To him, that felt even more wrong than having a necromancer at the foot of his bed.

“Okay,” he rasped, and she tousled his hair and smiled the smile he loved more than he should have. The knot in his stomach dissolved into pleasant warmth. The sun caught her hair and lit it on fire. He felt warm, and cared for, and happy—

—and then Quay said, “This is Leramis Hentworth. He and Ryse saved your life.”

It was like someone had turned off the sun. The warmth of Ryse’s smile slammed shut in a heartbeat. Her teeth ground together. Litnig saw the acid bubbling in her veins. He read the words she longed to shout but couldn’t because Quay was Prince of Eldan.

They were not kind.

Litnig studied Quay and the necromancer. There was a similarity to the way they held themselves—an unconscious arrogance that set them apart. He disliked it immediately.

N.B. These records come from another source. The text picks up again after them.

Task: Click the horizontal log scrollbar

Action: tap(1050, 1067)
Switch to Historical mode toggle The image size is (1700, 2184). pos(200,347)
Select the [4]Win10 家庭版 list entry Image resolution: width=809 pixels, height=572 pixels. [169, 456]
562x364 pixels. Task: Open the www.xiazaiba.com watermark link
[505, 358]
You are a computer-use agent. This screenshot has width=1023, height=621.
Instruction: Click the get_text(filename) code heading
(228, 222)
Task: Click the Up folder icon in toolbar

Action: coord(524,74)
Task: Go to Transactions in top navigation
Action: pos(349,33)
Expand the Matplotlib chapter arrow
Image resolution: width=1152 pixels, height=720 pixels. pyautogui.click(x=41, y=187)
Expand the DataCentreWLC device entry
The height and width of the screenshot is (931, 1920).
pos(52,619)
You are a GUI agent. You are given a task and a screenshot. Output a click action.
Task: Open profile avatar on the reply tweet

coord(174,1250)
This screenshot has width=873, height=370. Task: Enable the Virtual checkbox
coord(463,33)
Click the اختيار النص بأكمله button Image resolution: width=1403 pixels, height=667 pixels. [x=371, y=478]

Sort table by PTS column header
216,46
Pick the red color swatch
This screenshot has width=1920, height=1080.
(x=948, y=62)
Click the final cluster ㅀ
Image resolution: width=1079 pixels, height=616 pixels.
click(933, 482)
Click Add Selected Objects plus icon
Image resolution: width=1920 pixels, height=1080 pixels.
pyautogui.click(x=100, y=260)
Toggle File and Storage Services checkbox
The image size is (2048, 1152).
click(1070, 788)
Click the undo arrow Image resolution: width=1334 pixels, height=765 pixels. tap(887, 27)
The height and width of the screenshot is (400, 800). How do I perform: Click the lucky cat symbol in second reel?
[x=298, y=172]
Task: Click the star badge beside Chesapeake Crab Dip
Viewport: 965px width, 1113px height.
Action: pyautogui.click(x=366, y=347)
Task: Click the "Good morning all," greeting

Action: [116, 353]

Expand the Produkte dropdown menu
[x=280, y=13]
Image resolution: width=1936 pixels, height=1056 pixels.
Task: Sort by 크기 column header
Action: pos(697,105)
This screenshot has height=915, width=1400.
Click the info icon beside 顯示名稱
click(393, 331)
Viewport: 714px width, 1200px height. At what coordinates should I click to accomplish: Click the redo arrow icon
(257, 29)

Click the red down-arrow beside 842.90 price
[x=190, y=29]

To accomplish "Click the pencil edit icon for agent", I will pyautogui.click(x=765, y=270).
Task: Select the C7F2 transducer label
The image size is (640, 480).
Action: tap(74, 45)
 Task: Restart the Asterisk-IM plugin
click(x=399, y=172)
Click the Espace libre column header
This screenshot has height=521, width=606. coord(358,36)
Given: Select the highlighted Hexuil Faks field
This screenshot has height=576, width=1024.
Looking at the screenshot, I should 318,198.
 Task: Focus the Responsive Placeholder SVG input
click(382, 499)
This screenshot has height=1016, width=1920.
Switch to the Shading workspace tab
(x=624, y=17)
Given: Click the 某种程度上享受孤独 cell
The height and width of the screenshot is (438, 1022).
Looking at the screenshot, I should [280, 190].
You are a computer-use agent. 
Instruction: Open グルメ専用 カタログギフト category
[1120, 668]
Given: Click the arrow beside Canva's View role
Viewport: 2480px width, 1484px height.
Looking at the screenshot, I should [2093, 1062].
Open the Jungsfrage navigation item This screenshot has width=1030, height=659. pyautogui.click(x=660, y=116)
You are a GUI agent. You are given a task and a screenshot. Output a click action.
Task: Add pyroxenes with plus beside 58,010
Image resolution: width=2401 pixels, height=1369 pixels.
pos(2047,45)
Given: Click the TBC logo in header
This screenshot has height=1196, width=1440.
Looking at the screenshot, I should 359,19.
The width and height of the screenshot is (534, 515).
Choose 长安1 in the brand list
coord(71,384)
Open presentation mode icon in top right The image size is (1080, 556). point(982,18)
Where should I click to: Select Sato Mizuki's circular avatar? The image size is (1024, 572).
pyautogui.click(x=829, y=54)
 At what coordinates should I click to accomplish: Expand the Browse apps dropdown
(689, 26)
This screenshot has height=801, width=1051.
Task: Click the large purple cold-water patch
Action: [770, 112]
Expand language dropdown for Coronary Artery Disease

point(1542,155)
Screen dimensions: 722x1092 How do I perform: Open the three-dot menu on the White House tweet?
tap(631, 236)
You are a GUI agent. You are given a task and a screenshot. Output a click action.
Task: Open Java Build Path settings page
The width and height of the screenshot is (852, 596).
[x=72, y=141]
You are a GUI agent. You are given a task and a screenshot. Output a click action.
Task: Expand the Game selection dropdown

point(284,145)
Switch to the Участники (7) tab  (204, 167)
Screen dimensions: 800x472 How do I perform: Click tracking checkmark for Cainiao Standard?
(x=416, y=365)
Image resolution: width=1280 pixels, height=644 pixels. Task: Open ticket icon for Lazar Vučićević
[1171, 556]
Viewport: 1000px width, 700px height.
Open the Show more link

The necromancer extended his hand. Litnig took it coldly. He pressed Leramis Hentworth’s fingers and met his eyes and said nothing.

It was Quay who broke the silence.

“Leramis will accompany us when we sail for the White Forest. He has information about those who are breaking the heart dragons. We will bring him to my father, if we can.”

Litnig nearly choked on his own spit. The memory of a snarling face rushed back to him. He coughed sudden and hard, and then Ryse and Cole were rubbing his back.

He looked up at Quay feverishly. “I have information too,” he said. “The necromancer’s name was Soren Goldguard.”

“We know,” the prince said. There were bags under his eyes. His cheeks had a yellow cast to them. “He has three companions. We know their names as well.”

Another bout of coughing wracked Litnig’s body. He lay down against the pillows when it was finished and took a deep, ragged breath.

“There are some things,” Quay said, “that you should know before we move on—”

—and he talked of necromancers and betrayals and strategems, of the whole world being distracted while danger built rapidly in an unscrutinized corner. He spoke of isolation, and conspiracy, and scapegoats, and Litnig tried to listen and take it all in. He tried to understand why the necromancers weren’t to blame, why they weren’t evil, why everything he’d ever known about them was a lie.

But it wouldn’t take in his mind.

He saw only the anger on Ryse’s face and the pain on his brother’s.

And he knew that somehow, things had gone very wrong.